METHOD AND DEVICE FOR EXTRACTING WEB-PAGES SUBJECT-MATTER Russian patent published in 2020 - IPC G06F16/36 G06F16/951 

Abstract RU 2729227 C2

FIELD: information technology.

SUBSTANCE: invention relates to means of retrieving web-pages subject-matter.
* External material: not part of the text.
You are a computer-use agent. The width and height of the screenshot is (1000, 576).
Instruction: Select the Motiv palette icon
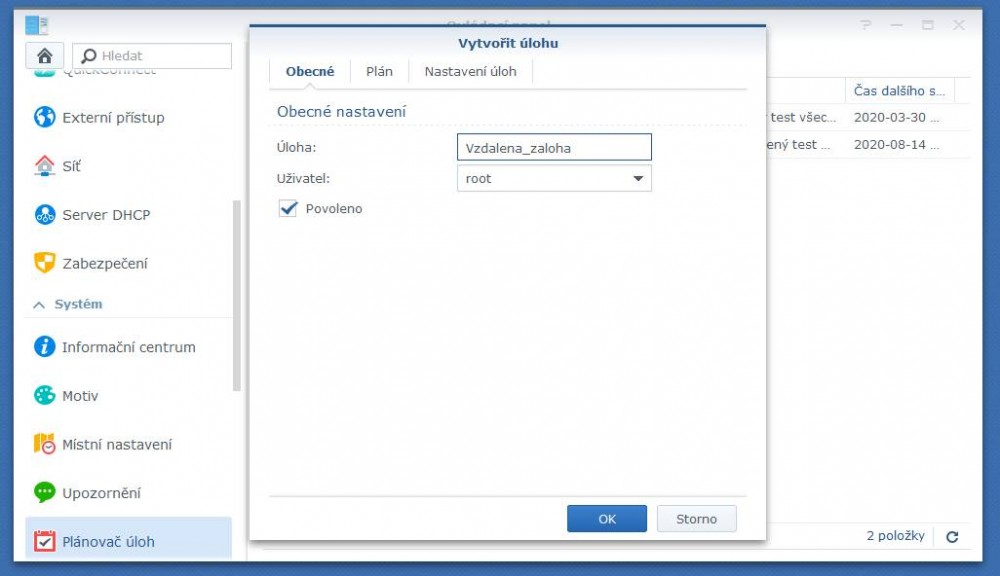click(x=45, y=396)
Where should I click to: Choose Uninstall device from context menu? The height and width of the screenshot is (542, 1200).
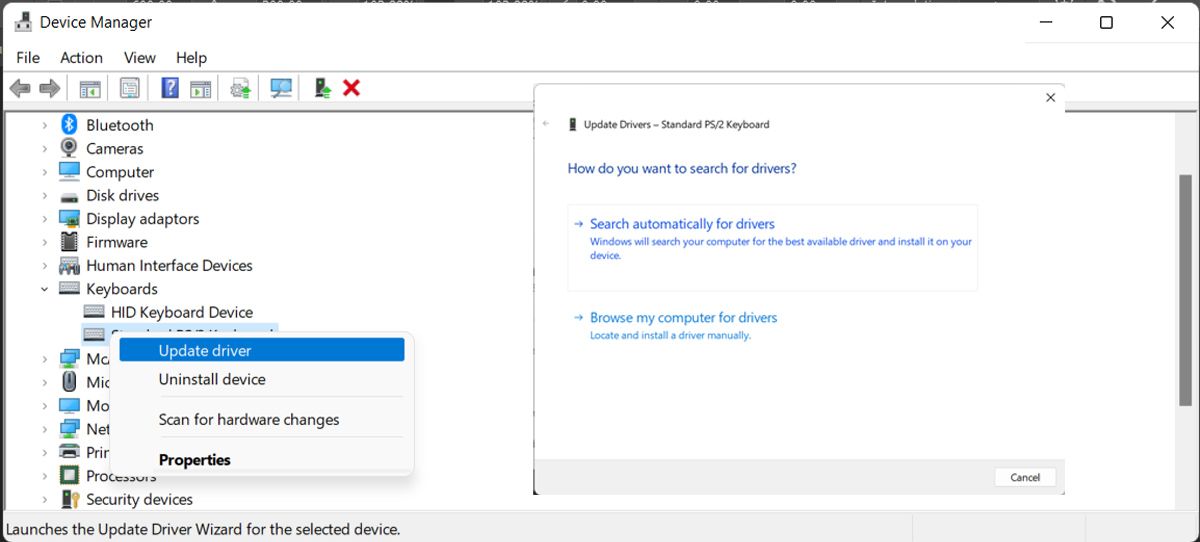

Obtaining possible web pages and pre-built machine learning model, wherein each possible web page comprises a plurality of pre-selected possible thematic sentences, wherein each possible thematic sentence comprises several verbal segments. Values of verbal characteristics are determined, which indicate levels of importance of verbal segments in each possible web page, respectively, and inputting said verbal characteristics values into machine learning model to obtain importance value for each verbal segment. For each possible web page determining the value of partial order for each possible thematic proposal in accordance with values of importance of verbal segments contained in a possible thematic proposal. For each possible web page, selecting one of a plurality of possible subject proposals associated with the partial order value, exceeding a predetermined threshold value as a target thematic sentence of a possible web page.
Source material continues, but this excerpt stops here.